**WHAT IS EXPECTED:**
What you return must match, exactly, the lines running from the one containing "You are a computer-use" to the end of the data, both included, and must contain no pictures.

**INPUT DATA:**
• • •
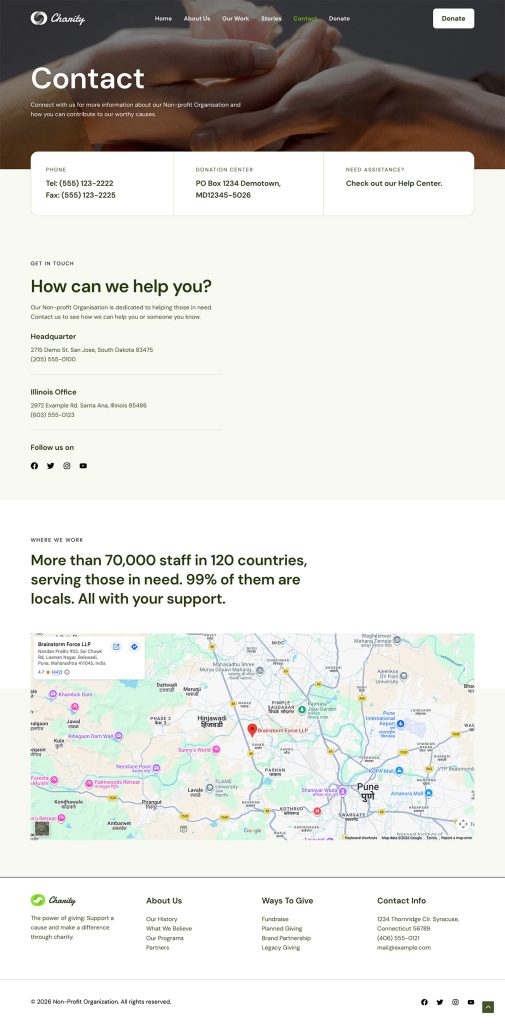Image resolution: width=505 pixels, height=1024 pixels.
Task: Open larger map icon in place card
Action: tap(116, 647)
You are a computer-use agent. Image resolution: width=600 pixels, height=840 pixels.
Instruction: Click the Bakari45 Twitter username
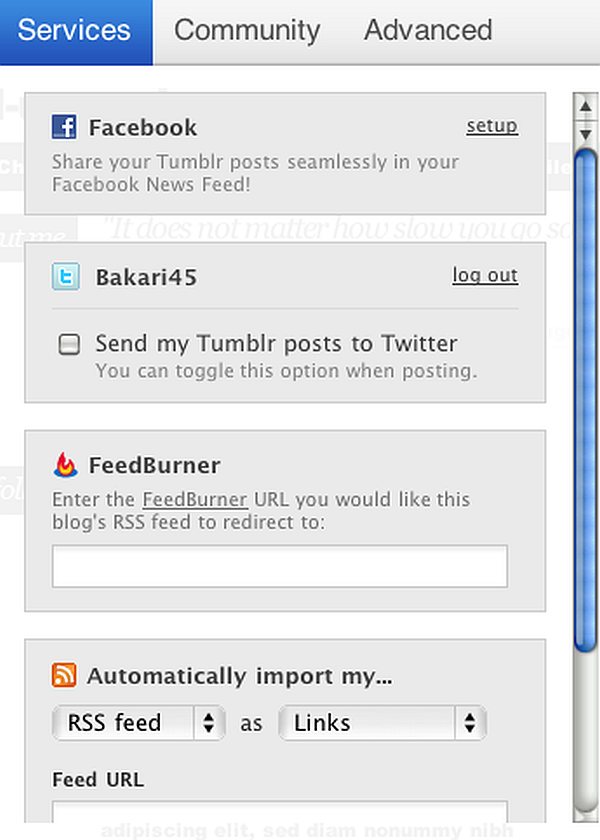(x=146, y=277)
• • •
**SOLUTION TO THIS TASK:**
You are a computer-use agent. Image resolution: width=600 pixels, height=840 pixels.
Instruction: Click the Bakari45 Twitter username
(x=146, y=277)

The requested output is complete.